Reputation: 449
I defined the following simple left recursive expression grammar for antlr4:
grammar BugExample;
// Rule Definitions
value: expression EOF ;
real:
'-'? CONSTANT #constantReal |
FLOAT #variableReal
;
variable: IDENTIFIER ;
expression: // Precedence (highest to lowest)
real #realExpression |
variable #variableExpression |
// expression '!' #factorialExpression |
'-' expression #inversionExpression
;
// Token Definitions
FRACTION: '.' ('0'..'9')* '1'..'9' ;
CONSTANT: 'e' | 'pi' ;
FLOAT: INTEGER FRACTION? ('e' INTEGER)? ;
IDENTIFIER: ('a'..'z'|'A'..'Z') ('a'..'z'|'A'..'Z'|'0'..'9')* ;
SPACE: (' '|'\t'|'\r'|'\n')+ -> channel(HIDDEN) ;
fragment
NATURAL: '1'..'9' ('0'..'9')* ;
fragment
INTEGER: '0' | '-'? NATURAL ;
Notice the commented out factorial expression in the expression types. Also notice that the definition of a FLOAT token allows for negative values so a negative real expression should take precedence over an inversion expression. With the factorial expression commented out, the generated JS parser does indeed parse a negative constant '-e' correctly as a real expression. However, if we uncomment the factorial expression and regenerate the parser, the '-e' is suddenly parsed as an inversion expression. Here is the test code showing it:
'use strict';
var language = require('../BugExample');
var testCase = require('nodeunit').testCase;
module.exports = testCase({
'Test Parser': function(test) {
var testValues = ['5.27e-15', '-5.3e22','e', '-e', 'expo', '-expo'];
var expectedResults = [
'RealExpressionContext', // positive real number
'RealExpressionContext', // negative real number
'RealExpressionContext', // positive real constant
'RealExpressionContext', // positive real constant
'VariableExpressionContext', // variable value
'InversionExpressionContext' // negative variable value
];
test.expect(testValues.length);
for (var i = 0; i < testValues.length; i++) {
var value = testValues[i];
console.log('\nTesting: ' + value);
var expression = language.parseValue(value).getChild(0);
test.strictEqual(expression.constructor.name, expectedResults[i]);
}
test.done();
}
});
It turns out that adding any left recursive sub-rule type listed in the "Definitive Antlr 4 Reference" that begins with the expression e.g. "binary", "ternary", and "unary suffix" expressions, will cause this problem. I have only verified this for the generated JS parser. When I look at the generated parser code it appears that the order of the case blocks in the expression() function get randomized when the problem occurs whereas they are in precedence order when the factorial expression is commented out. Not sure if this is the cause or not, the code is too complex for me to understand ;-)

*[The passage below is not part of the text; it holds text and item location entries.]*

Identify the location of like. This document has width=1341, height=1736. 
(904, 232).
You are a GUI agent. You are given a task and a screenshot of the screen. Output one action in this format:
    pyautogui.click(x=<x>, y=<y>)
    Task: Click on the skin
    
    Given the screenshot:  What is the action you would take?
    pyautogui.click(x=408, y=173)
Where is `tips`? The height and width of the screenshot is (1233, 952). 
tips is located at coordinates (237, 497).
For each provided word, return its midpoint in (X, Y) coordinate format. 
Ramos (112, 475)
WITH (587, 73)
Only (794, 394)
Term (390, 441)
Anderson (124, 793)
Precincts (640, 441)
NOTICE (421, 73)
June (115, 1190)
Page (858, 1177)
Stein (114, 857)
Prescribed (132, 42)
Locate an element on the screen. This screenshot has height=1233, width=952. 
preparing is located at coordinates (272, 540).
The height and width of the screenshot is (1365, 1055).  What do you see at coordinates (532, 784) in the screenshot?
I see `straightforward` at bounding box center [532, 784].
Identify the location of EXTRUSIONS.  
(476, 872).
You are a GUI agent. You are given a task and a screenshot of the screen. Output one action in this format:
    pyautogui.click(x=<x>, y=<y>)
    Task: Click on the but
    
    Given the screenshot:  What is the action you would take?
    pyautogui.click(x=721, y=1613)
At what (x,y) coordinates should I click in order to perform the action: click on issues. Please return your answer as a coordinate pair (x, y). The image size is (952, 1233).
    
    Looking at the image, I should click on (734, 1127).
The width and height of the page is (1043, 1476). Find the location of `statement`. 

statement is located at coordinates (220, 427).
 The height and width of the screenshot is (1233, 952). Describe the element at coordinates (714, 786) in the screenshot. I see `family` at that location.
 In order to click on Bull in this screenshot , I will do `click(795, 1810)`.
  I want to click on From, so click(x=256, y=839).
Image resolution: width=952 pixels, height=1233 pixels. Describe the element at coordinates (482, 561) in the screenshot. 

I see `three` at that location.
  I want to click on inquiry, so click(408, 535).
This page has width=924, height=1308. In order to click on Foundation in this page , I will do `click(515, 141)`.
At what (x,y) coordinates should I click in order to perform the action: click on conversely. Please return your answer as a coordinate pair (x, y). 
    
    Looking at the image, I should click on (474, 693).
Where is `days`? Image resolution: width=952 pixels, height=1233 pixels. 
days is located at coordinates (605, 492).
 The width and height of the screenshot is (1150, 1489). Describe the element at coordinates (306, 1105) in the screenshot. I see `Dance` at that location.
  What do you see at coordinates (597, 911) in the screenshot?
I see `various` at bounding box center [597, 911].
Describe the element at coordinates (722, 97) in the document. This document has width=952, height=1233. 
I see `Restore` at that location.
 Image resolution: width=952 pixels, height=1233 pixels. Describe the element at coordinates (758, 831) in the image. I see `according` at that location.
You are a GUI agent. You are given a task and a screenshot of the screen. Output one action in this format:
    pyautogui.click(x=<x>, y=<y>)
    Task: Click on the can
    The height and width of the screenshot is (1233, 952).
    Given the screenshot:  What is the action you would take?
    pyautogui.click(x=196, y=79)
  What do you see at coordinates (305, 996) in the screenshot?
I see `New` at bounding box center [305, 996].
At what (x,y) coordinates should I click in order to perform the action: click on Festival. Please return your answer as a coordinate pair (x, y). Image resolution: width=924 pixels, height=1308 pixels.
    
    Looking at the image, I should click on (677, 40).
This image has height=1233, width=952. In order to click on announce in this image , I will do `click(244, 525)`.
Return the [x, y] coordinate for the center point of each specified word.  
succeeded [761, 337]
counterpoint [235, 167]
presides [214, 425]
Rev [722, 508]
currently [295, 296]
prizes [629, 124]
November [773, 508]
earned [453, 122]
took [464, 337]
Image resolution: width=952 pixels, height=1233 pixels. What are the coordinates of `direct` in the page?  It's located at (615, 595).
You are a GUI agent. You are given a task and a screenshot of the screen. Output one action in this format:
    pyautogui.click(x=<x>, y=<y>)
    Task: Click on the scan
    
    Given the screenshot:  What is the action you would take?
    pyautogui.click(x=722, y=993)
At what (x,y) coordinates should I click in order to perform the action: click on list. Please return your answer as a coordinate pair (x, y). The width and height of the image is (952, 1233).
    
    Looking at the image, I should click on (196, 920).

I placed the JavaScript project showing this example out at GitHub: https://github.com/derknorton/antlr4-bug-example
To test it out do the following:
git clone https://github.com/derknorton/antlr4-bug-example
cd antlr4-bug-example
npm install
grunt generate build
# it should work correctly
# then edit test/TestBugExample.js to remove commented factorial expression
grunt generate build
# it should now show the problem
Hopefully I have provided enough detail for the antlr4 experts to determine the problem. Any help will be greatly appreciated.
Upvotes: 0
Views: 504
Reputation: 449
This problem turned out to be with a earlier versions of the antlr 4 parser generator. My Grunt.js file was using the grunt-antlr4
task which hasn't been updated to use the latest version of antlr4. It was using version 4.5.1. The problem seems to have been fixed after that version. Full details of this realization are documented here: https://github.com/antlr/antlr4/issues/2201
Upvotes: 1